À Brazzaville, la lumière joue parfois à cache-cache. Un coup elle est là, brillante et fidèle, et l’instant d’après, pouf ! Disparue, comme un rendez-vous oublié. Face à ces coupures d’électricité devenues presque une routine, Energie Electrique du Congo (E2C), sort du silence et pointe du doigt un coupable inattendu : le succès même de la ville.
De la rivière Djoué, au sud de la ville, à la rivière Ndjiri, au nord, sur plus d’une quarantaine de kilomètres, en passant par le centre-ville, de nombreux quartiers sont souvent privés de courant. Car oui, Brazzaville grandit. Et elle grandit vite. Très vite.
Quartiers qui s’étendent, maisons qui poussent comme des champignons après la pluie, climatiseurs qui ronronnent, congélateurs qui rêvent de gloire. Résultat : les installations électriques, elles, n’ont pas suivi le rythme. Les postes de distribution, censés alimenter tout ce petit monde, se retrouvent aujourd’hui dans la peau d’athlètes forcés de courir un marathon sans entraînement.

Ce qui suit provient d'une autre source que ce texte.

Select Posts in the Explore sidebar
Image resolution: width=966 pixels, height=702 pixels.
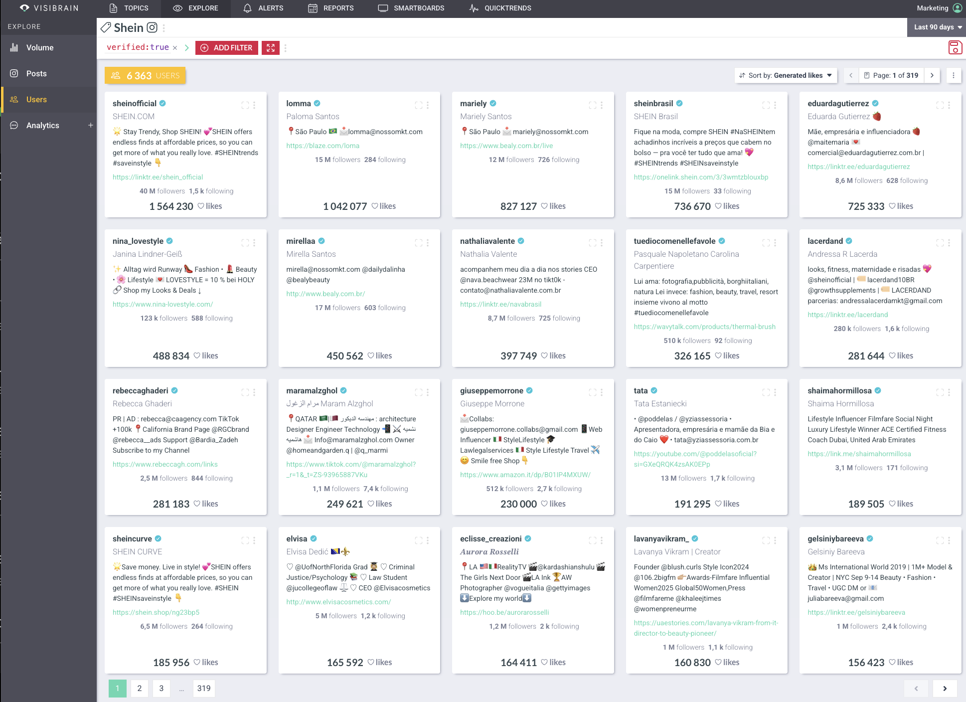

« Surchargés », dit la société. Traduction simple : trop de demandes, pas assez de capacité. Et comme si cela ne suffisait pas, certains équipements, faute d’entretien régulier, finissent par rendre l’âme. Un peu comme un vieux ventilateur qui décide, en pleine chaleur, de prendre une retraite anticipée.
Pendant ce temps, les habitants s’adaptent avec une créativité admirable. Entre les bougies improvisées, les groupes électrogènes qui toussent dans les parcelles et les téléphones chargés à la hâte dès que le courant revient (souvent à 3h du matin, parce que pourquoi pas), Brazzaville développe une véritable culture de la débrouille énergétique.
Mais derrière la résilience, la réalité reste sérieuse. L’électricité, ce n’est pas un luxe : c’est le moteur du quotidien. Écoles, hôpitaux, commerces, artisans… tous dépendent d’un courant stable. Et quand il vacille, c’est toute la ville qui ralentit, parfois jusqu’à l’arrêt.
Energie Electrique du Congo (E2C), promet des améliorations. Modernisation des infrastructures, renforcement des réseaux, meilleure maintenance… sur le papier, le courant devrait bientôt mieux passer. Reste à savoir si ces promesses seront suivies d’effet, ou si elles finiront, elles aussi, par s’éteindre en cours de route.
En attendant, à Brazzaville, on garde le sens de l’humour et une bougie à portée de main.